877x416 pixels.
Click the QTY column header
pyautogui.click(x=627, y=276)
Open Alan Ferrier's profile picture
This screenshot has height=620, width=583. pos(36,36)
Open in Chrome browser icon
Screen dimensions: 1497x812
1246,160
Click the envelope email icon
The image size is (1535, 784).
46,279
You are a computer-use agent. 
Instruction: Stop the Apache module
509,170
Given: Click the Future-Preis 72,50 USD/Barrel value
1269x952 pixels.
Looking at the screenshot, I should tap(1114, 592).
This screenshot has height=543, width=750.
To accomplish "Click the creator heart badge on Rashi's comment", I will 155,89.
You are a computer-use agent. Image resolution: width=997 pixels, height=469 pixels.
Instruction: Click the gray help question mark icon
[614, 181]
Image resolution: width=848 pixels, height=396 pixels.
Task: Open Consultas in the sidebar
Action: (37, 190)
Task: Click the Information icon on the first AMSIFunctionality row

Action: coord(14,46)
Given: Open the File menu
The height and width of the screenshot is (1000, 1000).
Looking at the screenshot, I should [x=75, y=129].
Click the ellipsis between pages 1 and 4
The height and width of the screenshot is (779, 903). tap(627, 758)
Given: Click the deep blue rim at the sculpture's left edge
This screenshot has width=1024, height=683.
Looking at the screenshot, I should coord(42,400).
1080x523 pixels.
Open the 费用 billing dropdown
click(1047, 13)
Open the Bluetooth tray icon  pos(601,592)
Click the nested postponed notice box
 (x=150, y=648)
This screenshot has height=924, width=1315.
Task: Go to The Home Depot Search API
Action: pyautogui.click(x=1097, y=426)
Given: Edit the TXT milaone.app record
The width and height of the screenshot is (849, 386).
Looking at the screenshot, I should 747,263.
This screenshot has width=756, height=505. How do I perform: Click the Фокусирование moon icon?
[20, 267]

____

# Your goal
All the records above are to be reproduced exactly.

# Task solution
877x416 pixels.
Click the QTY column header
pyautogui.click(x=627, y=276)
Open Alan Ferrier's profile picture
This screenshot has height=620, width=583. pos(36,36)
Open in Chrome browser icon
Screen dimensions: 1497x812
1246,160
Click the envelope email icon
The image size is (1535, 784).
46,279
You are a computer-use agent. 
Instruction: Stop the Apache module
509,170
Given: Click the Future-Preis 72,50 USD/Barrel value
1269x952 pixels.
Looking at the screenshot, I should tap(1114, 592).
This screenshot has height=543, width=750.
To accomplish "Click the creator heart badge on Rashi's comment", I will 155,89.
You are a computer-use agent. Image resolution: width=997 pixels, height=469 pixels.
Instruction: Click the gray help question mark icon
[614, 181]
Image resolution: width=848 pixels, height=396 pixels.
Task: Open Consultas in the sidebar
Action: (37, 190)
Task: Click the Information icon on the first AMSIFunctionality row

Action: coord(14,46)
Given: Open the File menu
The height and width of the screenshot is (1000, 1000).
Looking at the screenshot, I should [x=75, y=129].
Click the ellipsis between pages 1 and 4
The height and width of the screenshot is (779, 903). tap(627, 758)
Given: Click the deep blue rim at the sculpture's left edge
This screenshot has width=1024, height=683.
Looking at the screenshot, I should coord(42,400).
1080x523 pixels.
Open the 费用 billing dropdown
click(1047, 13)
Open the Bluetooth tray icon  pos(601,592)
Click the nested postponed notice box
 (x=150, y=648)
This screenshot has height=924, width=1315.
Task: Go to The Home Depot Search API
Action: pyautogui.click(x=1097, y=426)
Given: Edit the TXT milaone.app record
The width and height of the screenshot is (849, 386).
Looking at the screenshot, I should 747,263.
This screenshot has width=756, height=505. How do I perform: Click the Фокусирование moon icon?
[20, 267]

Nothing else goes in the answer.